Serge Reggiani voit le jour en 1922 dans le Nord de l'Italie, mais sa famille fuit bientôt le régime fasciste et arrive en France en 1931. Attiré très tôt par le cinéma, Reggiani monte à Paris et obtient le Premier prix de comédie au Conservatoire des arts cinématographiques en 1937. Jean Cocteau le remarque, et lui offre un rôle dans sa pièce Les Enfants terribles.
En 1938, Serge Reggiani apparaît pour la première fois sur grand écran, mais non crédité au générique, dans Les Disparus de Saint-Agil de Christian-Jaque. Il obtient un joli succès en jeune premier dans Le Carrefour des enfants perdus en 1944, mais c'est dans Les Portes de la nuit, de Marcel Carné quatre ans plus tard, qu'il trouve son premier rôle marquant, celui d'un homme veule, un emploi dans lequel il s'illustre souvent au début de sa carrière (Manon de Clouzot). C'est alors que Serge Reggiani devient un acteur de premier plan grâce à ses rôles de héros romantique dans Les Amants de Verone, film à succès de Cayatte avec Anouk Aimée, et surtout Casque d'or de Jacques Becker. Il y incarne avec panache un ouvrier au sang chaud, fou amoureux de Simone Signoret, et qui connaîtra au destin tragique.

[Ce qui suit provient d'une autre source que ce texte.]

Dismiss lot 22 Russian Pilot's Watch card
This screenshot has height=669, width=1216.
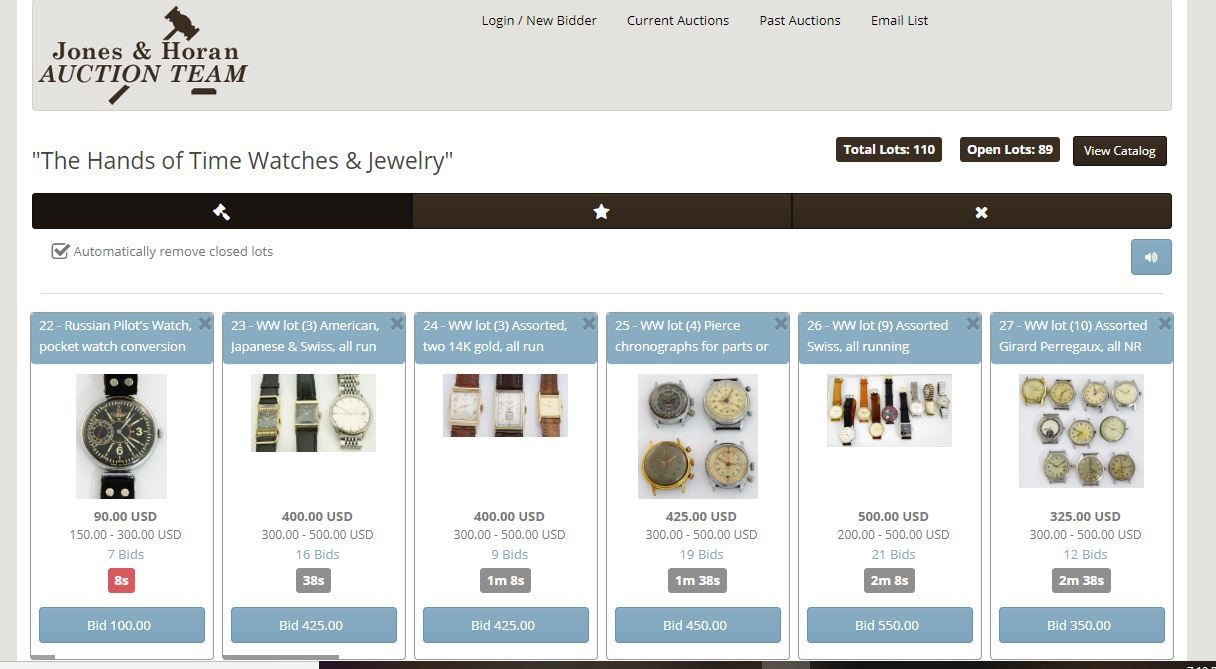pyautogui.click(x=205, y=324)
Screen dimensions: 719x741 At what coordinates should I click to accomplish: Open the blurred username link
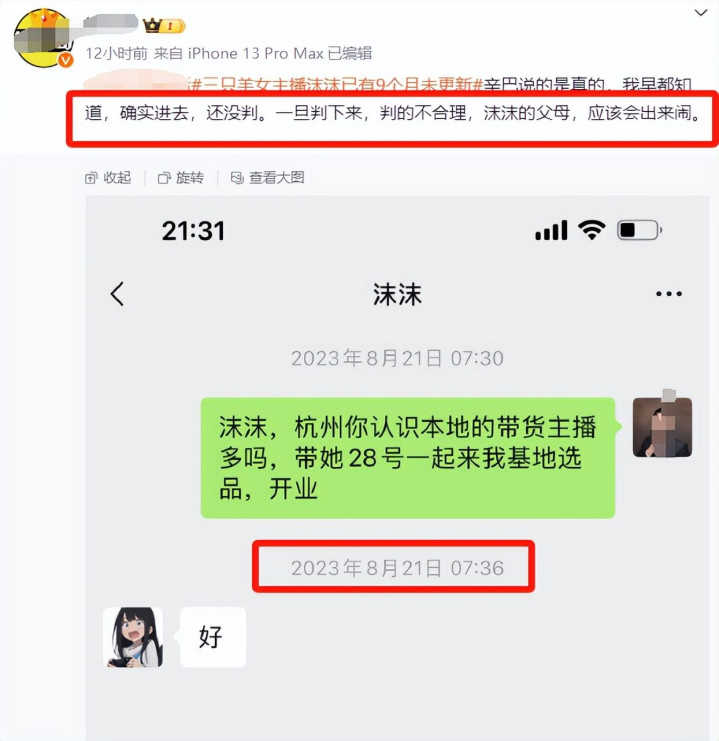tap(110, 24)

La carrière cinématographique de Serge Reggiani se partage dès lors entre la France et l'Italie, le pays dont il est originaire. Jean-Pierre Melville insiste pour faire tourner cet acteur aux allures d'ours mal léché dans Le Doulos en 1962 - il fera de nouveau appel à l'homme engagé pour L' Armee des ombres, un film sur la Résistance qui marque les retrouvailles du comédien avec Signoret. S'il apparaît en 1963 dans Le Guépard de Visconti et triomphe à la même époque au théâtre dans Les Séquestrés d'Altona de Sartre, les années 60 marquent surtout les débuts fracassants de Serge Reggiani dans la chanson, grâce au "découvreur" Jacques Canetti. Remarqué par Brel et Barbara, il connaît un grand succès en 1967 avec son deuxième album, sur lequel figurent notamment Les loups sont entrés dans Paris et sa version du Déserteur de Vian.
Vedette de music-hall - avec des succès comme Sarah, Il suffirait de presque rien, Le Barbier de Belleville ou encore L'Italien - Serge Reggiani ne délaisse pas pour autant le Septième art. Il est Paul le journaliste, l'un des quinquagénaires de Vincent, François, Paul et les autres, photographie de la France des années 70 et succès de Sautet (avec au scénario Jean-Loup Dabadie, un de ses auteurs de chanson fétiches, avec Moustaki) et tourne trois films avec un autre cinéaste très populaire, Claude Lelouch (notamment Le Chat et la souris avec Michèle Morgan). Dans les années 80, il est à l'affiche d'un nouveau portrait de groupe nostalgique (La Terrasse de Scola, dans lequel il a pour partenaire un autre émouvant gentleman, Marcello Mastroianni, qu'il retrouvera dans L' Apiculteur d'Angelopoulos.
Mais, très éprouvé par le suicide de son fils Stephan, également musicien, en 1980, Serge Reggiani se fera plus rare sur scène comme sur les plateaux de cinéma. Il participera néanmoins à des projets audacieux, tels que Mauvais sang de Carax ou J'ai engage un tueur du Finlandais pince-sans-rire Aki Kaurismäki. Se consacrant à d'autres formes d'expression artistique, comme la peinture, il tourne sous la direction de son fils Simon, un film aux accents autobiographiques, De force avec d'autres en 1992. A plus de soixante-dix ans, il continue d'enregistrer des disques et de donner des récitals - son dernier album, paru en 2000, s'intitule Enfants, soyez meilleurs que nous - et apparaît une dernière fois au cinéma en 1997 dans Héroïnes.